Fighting spam on OpenMRS ID

I thought I’d launch a non-urgent topic to discuss ways to improve spam protection. Today I ran across a comment that made me think a bit about how we do e-mail validation:

It might be worth considering improvements here in addition to our blacklists and other techniques. Please discuss or add other anti-spam ideas to this topic!

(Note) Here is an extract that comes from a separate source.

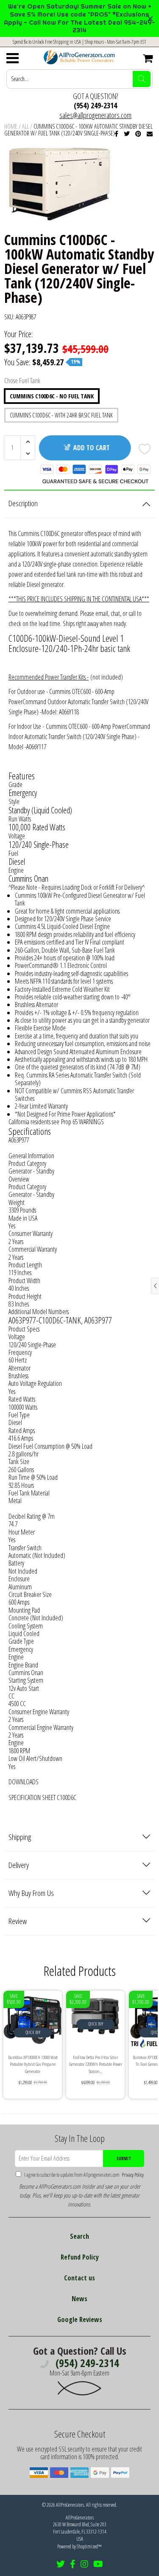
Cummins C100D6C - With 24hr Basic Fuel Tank (61, 415)
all (25, 126)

Ahhhhh… But it seems there is no other way to verify the emails. And the verification of emails, I think, is majorly used to ensure user are using their own emails, not detect spam.

Anti-bot works should be done during the ‘signup form filling’ process. The current field hashing approach and captcha is good enough to detect simple bots. Of course, we can still improve that, but it seems the current mechanism is working fine, I’m not worrying this.

I think a problem is that it’s not always automated bots that are causing spam registrations, but actual humans.

Some new ideas and improvements in Discourse in later posts:

For example, some maybe interesting ideas for us (long term):

  • JavaScript-based checks on the confirmation page to make sure it’s a real browser and not a script. Make sure the clicks don’t come too fast on the page and maybe ask for some confirmation details.
  • Checking for “too similar” e-mail addresses (a few characters different only) to prevent incremented email addresses.
  • Maybe disallow multiple signups from the same IP address for some amount of time.

Do we have any email domain blacklist that can be edited? It would be nice to prohibit new accounts (or any email address) from an address that matches domain names on the blacklist.